Write the next portion of the following concert review of Nathalie Stutzmann conducting the Philadelphia Orchestra, beginning after its last sentence.

**Document extract:**
******************************
Her program only occasionally showed that she hasn’t been doing this her entire adult life.

Benjamin Grosvenor, piano.
Benjamin Grosvenor, piano.Read morePATRICK ALLEN / Opera Omnia

If there are no second acts in American lives — so said F. Scott Fitzgerald — symphony orchestra conductors are immune.

Nathalie Stutzmann is among the latest to reincarnate: Amid a prestigious, France-centric career as a contralto, she arrived for a return guest-conducting engagement with the Philadelphia Orchestra, having charmed musicians and audiences in Handel’s Messiah in past seasons, but now conducting an all-instrumental Haydn and Beethoven program at the Kimmel Center on Thursday.

You might’ve guessed over the years something like this was coming. As a vocal recitalist, she was inclined to give encores playing four-hand piano with her accompanist. The message was clear: There’s more to her than singing. At 53, her voice may have much more mileage, but her Thursday concert (which will be repeated Friday and Saturday) suggested she has more to offer as a conductor — and with repertoire that puts her in the lion’s den.
******************************
**Source excerpt:**
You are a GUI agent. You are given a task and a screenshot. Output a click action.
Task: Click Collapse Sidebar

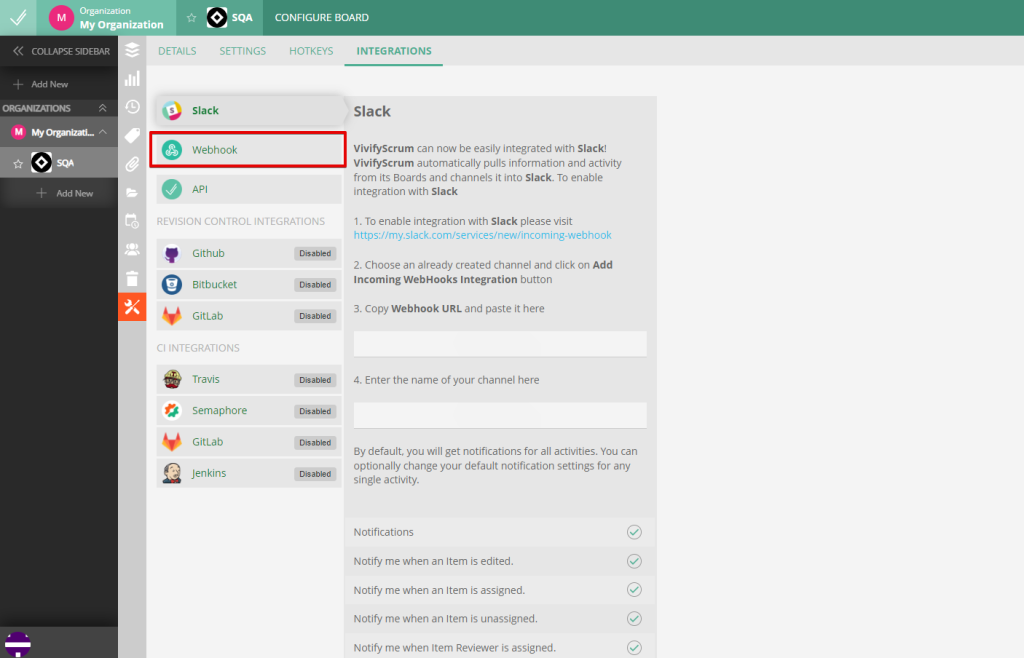(60, 51)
******************************
**Solved problem:**
Her program was core stuff — Haydn’s Symphony No. 94 (“Surprise”), Beethoven’s Symphony No. 4, and (with guest pianist Benjamin Grosvenor) Beethoven’s Piano Concerto No. 1 — that only occasionally showed she hasn’t been doing this her entire adult life. One of the Haydn movements had an under-confident entrance. In the Beethoven concerto, she attempted to match the pianist’s Olympian approach, though their rapport felt more professional than inspired.

In the Beethoven symphony, her conducting personality came into clearer focus. Every passage had its own point of view, dictated by particularly pointed rhythmic activity, an antiphonal effect among instrumental choirs, a string tremolo that harnessed the Philadelphia Orchestra sound with feather-light richness or a countermelody sounding out from the texture that put everything around it into clearer perspective.

There's a holistic sensibility. She seems to have examined every element of the music and asked what it has to say. Never was there the kind of interpretive perversity that comes with unearthing something less relevant from the orchestration, highlighted with a sense of "See what I found!"

Also, this earthiest and most tightly written of Beethoven symphonies felt operatic. Some of the larger, full-orchestral passages set the scenes, solos had particular character (especially those of bassoonist Daniel Matsukawa), and thematic development had extra theatrical animation. All of this was well suited to Beethoven’s fundamentally combative nature.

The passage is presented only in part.